WHAT THIS TASK INVOLVES:
Reproduce the entries exactly. Omit none of them.

***** THE RECORDS

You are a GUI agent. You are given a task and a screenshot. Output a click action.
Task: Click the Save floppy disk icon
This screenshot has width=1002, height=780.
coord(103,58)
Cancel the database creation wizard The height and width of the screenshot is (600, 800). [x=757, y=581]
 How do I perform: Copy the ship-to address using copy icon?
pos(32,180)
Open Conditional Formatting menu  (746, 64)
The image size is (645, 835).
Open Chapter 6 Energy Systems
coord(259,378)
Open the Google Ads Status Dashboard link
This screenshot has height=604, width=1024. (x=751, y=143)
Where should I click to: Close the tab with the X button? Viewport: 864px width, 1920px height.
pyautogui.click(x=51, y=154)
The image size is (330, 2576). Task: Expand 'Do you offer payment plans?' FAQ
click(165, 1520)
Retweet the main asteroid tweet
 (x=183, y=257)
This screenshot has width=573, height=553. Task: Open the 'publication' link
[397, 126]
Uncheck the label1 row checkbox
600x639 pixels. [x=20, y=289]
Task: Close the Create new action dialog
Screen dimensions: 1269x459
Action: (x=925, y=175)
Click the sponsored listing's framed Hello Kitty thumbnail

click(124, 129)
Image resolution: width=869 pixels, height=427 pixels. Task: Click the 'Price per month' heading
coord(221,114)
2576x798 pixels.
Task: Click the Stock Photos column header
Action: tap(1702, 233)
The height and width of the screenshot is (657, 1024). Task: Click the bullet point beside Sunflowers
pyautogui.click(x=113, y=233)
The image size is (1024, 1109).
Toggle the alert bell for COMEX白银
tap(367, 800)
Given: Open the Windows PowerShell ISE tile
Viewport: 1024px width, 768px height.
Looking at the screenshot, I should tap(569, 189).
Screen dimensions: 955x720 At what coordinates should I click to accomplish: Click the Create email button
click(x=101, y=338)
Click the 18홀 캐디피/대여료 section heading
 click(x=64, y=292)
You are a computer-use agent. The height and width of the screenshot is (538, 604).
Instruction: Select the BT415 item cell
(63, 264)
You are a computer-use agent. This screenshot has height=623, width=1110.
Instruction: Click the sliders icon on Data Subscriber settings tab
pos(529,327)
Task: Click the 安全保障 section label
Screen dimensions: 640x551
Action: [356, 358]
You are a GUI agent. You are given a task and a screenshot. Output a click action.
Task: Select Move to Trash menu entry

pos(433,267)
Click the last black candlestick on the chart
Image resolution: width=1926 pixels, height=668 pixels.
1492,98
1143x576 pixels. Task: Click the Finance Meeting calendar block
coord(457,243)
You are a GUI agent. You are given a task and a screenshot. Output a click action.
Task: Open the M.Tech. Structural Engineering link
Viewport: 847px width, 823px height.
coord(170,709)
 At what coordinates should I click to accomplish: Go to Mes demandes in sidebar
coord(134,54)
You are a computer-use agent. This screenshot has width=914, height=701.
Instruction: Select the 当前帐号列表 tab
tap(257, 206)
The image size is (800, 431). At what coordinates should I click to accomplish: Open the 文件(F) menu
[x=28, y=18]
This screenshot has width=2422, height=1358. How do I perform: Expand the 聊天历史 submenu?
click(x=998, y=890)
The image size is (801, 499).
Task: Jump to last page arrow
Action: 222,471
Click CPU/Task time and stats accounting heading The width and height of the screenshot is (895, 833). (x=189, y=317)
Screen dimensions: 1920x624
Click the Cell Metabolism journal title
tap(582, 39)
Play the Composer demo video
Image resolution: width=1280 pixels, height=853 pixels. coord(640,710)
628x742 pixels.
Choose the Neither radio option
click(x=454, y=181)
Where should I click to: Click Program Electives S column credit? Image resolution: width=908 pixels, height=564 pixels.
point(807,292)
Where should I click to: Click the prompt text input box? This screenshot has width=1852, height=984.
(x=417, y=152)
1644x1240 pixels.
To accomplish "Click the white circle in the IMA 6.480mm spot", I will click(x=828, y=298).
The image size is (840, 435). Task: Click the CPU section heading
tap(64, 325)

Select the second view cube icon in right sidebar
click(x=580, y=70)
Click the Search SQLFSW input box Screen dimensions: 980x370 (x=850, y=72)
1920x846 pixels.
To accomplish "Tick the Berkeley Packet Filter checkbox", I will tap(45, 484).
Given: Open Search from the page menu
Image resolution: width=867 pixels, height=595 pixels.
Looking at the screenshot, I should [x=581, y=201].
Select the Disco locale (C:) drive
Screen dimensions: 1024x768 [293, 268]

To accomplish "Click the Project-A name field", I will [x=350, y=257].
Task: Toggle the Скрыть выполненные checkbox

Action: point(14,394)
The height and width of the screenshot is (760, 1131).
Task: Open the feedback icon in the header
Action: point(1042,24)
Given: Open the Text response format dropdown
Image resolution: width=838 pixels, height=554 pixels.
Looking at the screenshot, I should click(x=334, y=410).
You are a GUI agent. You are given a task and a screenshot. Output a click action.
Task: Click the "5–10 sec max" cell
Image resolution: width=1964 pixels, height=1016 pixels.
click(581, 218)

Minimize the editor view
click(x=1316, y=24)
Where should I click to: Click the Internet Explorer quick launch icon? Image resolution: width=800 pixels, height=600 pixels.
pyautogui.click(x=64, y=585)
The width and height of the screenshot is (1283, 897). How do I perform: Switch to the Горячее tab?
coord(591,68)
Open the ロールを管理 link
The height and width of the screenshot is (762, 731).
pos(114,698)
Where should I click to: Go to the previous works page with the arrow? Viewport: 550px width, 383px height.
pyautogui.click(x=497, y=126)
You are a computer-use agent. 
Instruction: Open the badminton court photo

**********

SOLUTION:
You are a GUI agent. You are given a task and a screenshot. Output a click action.
Task: Click the Save floppy disk icon
This screenshot has width=1002, height=780.
coord(103,58)
Cancel the database creation wizard The height and width of the screenshot is (600, 800). [x=757, y=581]
 How do I perform: Copy the ship-to address using copy icon?
pos(32,180)
Open Conditional Formatting menu  (746, 64)
The image size is (645, 835).
Open Chapter 6 Energy Systems
coord(259,378)
Open the Google Ads Status Dashboard link
This screenshot has height=604, width=1024. (x=751, y=143)
Where should I click to: Close the tab with the X button? Viewport: 864px width, 1920px height.
pyautogui.click(x=51, y=154)
The image size is (330, 2576). Task: Expand 'Do you offer payment plans?' FAQ
click(165, 1520)
Retweet the main asteroid tweet
 (x=183, y=257)
This screenshot has width=573, height=553. Task: Open the 'publication' link
[397, 126]
Uncheck the label1 row checkbox
600x639 pixels. [x=20, y=289]
Task: Close the Create new action dialog
Screen dimensions: 1269x459
Action: (x=925, y=175)
Click the sponsored listing's framed Hello Kitty thumbnail

click(124, 129)
Image resolution: width=869 pixels, height=427 pixels. Task: Click the 'Price per month' heading
coord(221,114)
2576x798 pixels.
Task: Click the Stock Photos column header
Action: tap(1702, 233)
The height and width of the screenshot is (657, 1024). Task: Click the bullet point beside Sunflowers
pyautogui.click(x=113, y=233)
The image size is (1024, 1109).
Toggle the alert bell for COMEX白银
tap(367, 800)
Given: Open the Windows PowerShell ISE tile
Viewport: 1024px width, 768px height.
Looking at the screenshot, I should tap(569, 189).
Screen dimensions: 955x720 At what coordinates should I click to accomplish: Click the Create email button
click(x=101, y=338)
Click the 18홀 캐디피/대여료 section heading
 click(x=64, y=292)
You are a computer-use agent. The height and width of the screenshot is (538, 604).
Instruction: Select the BT415 item cell
(63, 264)
You are a computer-use agent. This screenshot has height=623, width=1110.
Instruction: Click the sliders icon on Data Subscriber settings tab
pos(529,327)
Task: Click the 安全保障 section label
Screen dimensions: 640x551
Action: [356, 358]
You are a GUI agent. You are given a task and a screenshot. Output a click action.
Task: Select Move to Trash menu entry

pos(433,267)
Click the last black candlestick on the chart
Image resolution: width=1926 pixels, height=668 pixels.
1492,98
1143x576 pixels. Task: Click the Finance Meeting calendar block
coord(457,243)
You are a GUI agent. You are given a task and a screenshot. Output a click action.
Task: Open the M.Tech. Structural Engineering link
Viewport: 847px width, 823px height.
coord(170,709)
 At what coordinates should I click to accomplish: Go to Mes demandes in sidebar
coord(134,54)
You are a computer-use agent. This screenshot has width=914, height=701.
Instruction: Select the 当前帐号列表 tab
tap(257, 206)
The image size is (800, 431). At what coordinates should I click to accomplish: Open the 文件(F) menu
[x=28, y=18]
This screenshot has width=2422, height=1358. How do I perform: Expand the 聊天历史 submenu?
click(x=998, y=890)
The image size is (801, 499).
Task: Jump to last page arrow
Action: 222,471
Click CPU/Task time and stats accounting heading The width and height of the screenshot is (895, 833). (x=189, y=317)
Screen dimensions: 1920x624
Click the Cell Metabolism journal title
tap(582, 39)
Play the Composer demo video
Image resolution: width=1280 pixels, height=853 pixels. coord(640,710)
628x742 pixels.
Choose the Neither radio option
click(x=454, y=181)
Where should I click to: Click Program Electives S column credit? Image resolution: width=908 pixels, height=564 pixels.
point(807,292)
Where should I click to: Click the prompt text input box? This screenshot has width=1852, height=984.
(x=417, y=152)
1644x1240 pixels.
To accomplish "Click the white circle in the IMA 6.480mm spot", I will click(x=828, y=298).
The image size is (840, 435). Task: Click the CPU section heading
tap(64, 325)

Select the second view cube icon in right sidebar
click(x=580, y=70)
Click the Search SQLFSW input box Screen dimensions: 980x370 (x=850, y=72)
1920x846 pixels.
To accomplish "Tick the Berkeley Packet Filter checkbox", I will tap(45, 484).
Given: Open Search from the page menu
Image resolution: width=867 pixels, height=595 pixels.
Looking at the screenshot, I should [x=581, y=201].
Select the Disco locale (C:) drive
Screen dimensions: 1024x768 [293, 268]

To accomplish "Click the Project-A name field", I will [x=350, y=257].
Task: Toggle the Скрыть выполненные checkbox

Action: point(14,394)
The height and width of the screenshot is (760, 1131).
Task: Open the feedback icon in the header
Action: point(1042,24)
Given: Open the Text response format dropdown
Image resolution: width=838 pixels, height=554 pixels.
Looking at the screenshot, I should click(x=334, y=410).
You are a GUI agent. You are given a task and a screenshot. Output a click action.
Task: Click the "5–10 sec max" cell
Image resolution: width=1964 pixels, height=1016 pixels.
click(581, 218)

Minimize the editor view
click(x=1316, y=24)
Where should I click to: Click the Internet Explorer quick launch icon? Image resolution: width=800 pixels, height=600 pixels.
pyautogui.click(x=64, y=585)
The width and height of the screenshot is (1283, 897). How do I perform: Switch to the Горячее tab?
coord(591,68)
Open the ロールを管理 link
The height and width of the screenshot is (762, 731).
pos(114,698)
Where should I click to: Go to the previous works page with the arrow? Viewport: 550px width, 383px height.
pyautogui.click(x=497, y=126)
You are a computer-use agent. 
Instruction: Open the badminton court photo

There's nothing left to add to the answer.